O chef Erick Jacquin, um dos jurados do programa MasterChef Brasil e um mestre na preparação da iguaria, postou seu adeus ao produto no Instagram assim que soube da proibição: “Adieu foie gras a SP. A gastronomia paulistana está de luto”. Confira a repercussão do veto entre os donos de restaurante e cozinheiros:
Erick Jacquin, jurado do MasteChef Brasil e consultor dos restaurantes Tartar & Co e Le Bife
É triste para nós que somos franceses, faz parte da nossa gastronomia, da nossa tradição. Era uma iguaria rara, que ficou um pouco mais comum agora. Mas temos de seguir a lei.
Laurent Suaudeau, sócio e chef do restaurante Kaá e dono da Escola de Arte Culinária Laurent
Lamentável. Esse assunto merece uma longa discussão.
Rogério Fasano, sócio de restaurantes como Fasano, Parigi e Parigi Bistrot onde é servida aiguaria
Acho um absurdo. Com o é possível vender foie gras em Cotia que está aqui do lado e aqui em São Paulo não? Os juristas estão dizendo que é inconstitucional, teremos mais etapas pela frente, já que essa deveria ser uma lei federal. Diante desse excesso, deveríamos parar de comer qualquer animal. Eu nunca vi e não quero ver matar um boi, mas gosto de carne. As galinhas não têm qualidade de vida e todo mundo come. São Paulo tem pouquíssima vocação turísticas. Essa vocação é pela gastronomia. Estão destruindo com ela. Se eu fosse prefeito do Rio faria um anúncio dizendo: ‘Aqui você tem Pão de Açúcar, Corcovado e foie gras’, já que aqui em São Paulo não vai ter mais. Ofereço turnedô à rossini no do Fasano e precisarei tirar. É complexo esse assunto.

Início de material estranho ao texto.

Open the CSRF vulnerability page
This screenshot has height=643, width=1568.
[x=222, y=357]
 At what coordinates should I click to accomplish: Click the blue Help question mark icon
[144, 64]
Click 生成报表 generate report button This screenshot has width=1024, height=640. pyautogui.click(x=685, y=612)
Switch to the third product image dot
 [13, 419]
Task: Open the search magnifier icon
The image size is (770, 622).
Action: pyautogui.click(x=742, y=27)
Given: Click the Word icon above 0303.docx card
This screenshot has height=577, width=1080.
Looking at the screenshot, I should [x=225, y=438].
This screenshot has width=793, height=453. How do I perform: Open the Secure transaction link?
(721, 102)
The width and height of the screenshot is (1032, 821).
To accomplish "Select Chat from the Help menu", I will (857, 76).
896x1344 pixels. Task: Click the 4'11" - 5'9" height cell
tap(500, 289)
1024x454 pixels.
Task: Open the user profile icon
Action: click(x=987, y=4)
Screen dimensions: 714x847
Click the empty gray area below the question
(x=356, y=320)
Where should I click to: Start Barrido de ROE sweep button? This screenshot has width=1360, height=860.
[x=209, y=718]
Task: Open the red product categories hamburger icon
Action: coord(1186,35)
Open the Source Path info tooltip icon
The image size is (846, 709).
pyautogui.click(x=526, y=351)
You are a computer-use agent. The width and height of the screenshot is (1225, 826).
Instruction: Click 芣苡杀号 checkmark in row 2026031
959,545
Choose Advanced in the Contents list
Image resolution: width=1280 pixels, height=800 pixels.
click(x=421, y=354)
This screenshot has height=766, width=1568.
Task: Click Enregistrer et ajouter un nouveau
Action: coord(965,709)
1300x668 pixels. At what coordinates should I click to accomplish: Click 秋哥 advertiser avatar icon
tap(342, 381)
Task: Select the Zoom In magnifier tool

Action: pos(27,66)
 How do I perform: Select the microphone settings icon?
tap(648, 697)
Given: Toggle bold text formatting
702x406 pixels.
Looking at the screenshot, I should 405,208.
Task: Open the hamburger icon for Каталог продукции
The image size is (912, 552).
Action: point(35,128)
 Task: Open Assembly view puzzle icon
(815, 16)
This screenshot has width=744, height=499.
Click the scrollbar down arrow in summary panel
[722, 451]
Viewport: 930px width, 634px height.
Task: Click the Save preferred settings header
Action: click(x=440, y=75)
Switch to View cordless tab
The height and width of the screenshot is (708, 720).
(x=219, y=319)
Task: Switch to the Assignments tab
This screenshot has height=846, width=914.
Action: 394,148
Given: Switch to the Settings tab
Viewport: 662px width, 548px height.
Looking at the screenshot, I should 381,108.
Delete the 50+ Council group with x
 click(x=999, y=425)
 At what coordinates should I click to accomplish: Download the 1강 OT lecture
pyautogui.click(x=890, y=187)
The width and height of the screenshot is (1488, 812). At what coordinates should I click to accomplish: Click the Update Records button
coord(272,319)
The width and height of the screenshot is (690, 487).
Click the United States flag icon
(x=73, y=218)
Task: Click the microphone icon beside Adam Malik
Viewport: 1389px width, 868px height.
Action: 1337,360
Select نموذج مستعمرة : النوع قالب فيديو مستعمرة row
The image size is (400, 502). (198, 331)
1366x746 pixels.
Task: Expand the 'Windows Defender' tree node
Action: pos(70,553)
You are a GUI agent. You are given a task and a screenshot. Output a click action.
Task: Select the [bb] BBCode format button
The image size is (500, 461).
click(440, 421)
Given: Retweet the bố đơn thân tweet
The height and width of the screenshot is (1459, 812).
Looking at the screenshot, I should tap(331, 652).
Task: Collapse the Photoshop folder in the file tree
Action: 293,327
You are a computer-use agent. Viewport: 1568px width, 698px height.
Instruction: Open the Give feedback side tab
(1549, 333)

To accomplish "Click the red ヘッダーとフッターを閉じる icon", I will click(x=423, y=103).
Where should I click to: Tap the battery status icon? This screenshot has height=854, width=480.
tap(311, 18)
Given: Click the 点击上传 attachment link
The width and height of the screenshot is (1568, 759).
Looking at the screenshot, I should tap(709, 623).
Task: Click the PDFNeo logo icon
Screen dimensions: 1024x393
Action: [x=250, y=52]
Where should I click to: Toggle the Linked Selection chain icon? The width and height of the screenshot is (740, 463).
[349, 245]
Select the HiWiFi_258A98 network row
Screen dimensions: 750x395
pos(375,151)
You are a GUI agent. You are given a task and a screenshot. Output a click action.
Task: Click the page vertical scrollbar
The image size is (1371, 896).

Jun Sakamoto, dono do restaurante japonês Jun Sakamoto e sócio do JunJi e da Hamburgueria Nacional
Não achei nada. É uma decisão inconstitucional. O município não pode legislar sobre esse assunto. Só os governos estadual e federal. A nossa associação [Associação Nacional de Restaurante] vai entrar com uma ação de inconstitucionalidade e devemos ter uma liminar a nosso favor. O advogado da associação disse que não vai ter problema. De fato, se for proibido eu tirarei do cardápio. É apenas um ingrediente. Mas se for proibido definitivamente, eu não posso comercializar. Então, darei, de graça, para o meu cliente.
Emmanuel Bassoleil, chef do restaurante Skye no hotel Unique
É um ingrediente da gastronomia francesa que está na gastronomia mundial há seculos. A gente tem de respeitar a lei, mas fico triste com essa situação. Aliás, quem está triste nem são os chefs, mas os clientes que não poderão apreciar a iguaria. Será mais prejudicial para eles. Não se levou em conta que essa proibição atinge a produção de pato como um todo. O produtor tem que vender o peito, o confit. Fico com pena. Os chefs terão de se renovar e buscar outros ingredientes. Se quiserem saborear foie gras, os paulistas vão ter de ir a Campinas ou ao Rio de Janeiro . Tirarei dois pratos do menu, a terrine de foie gras com cacau da Amazônia e o filé à rossini.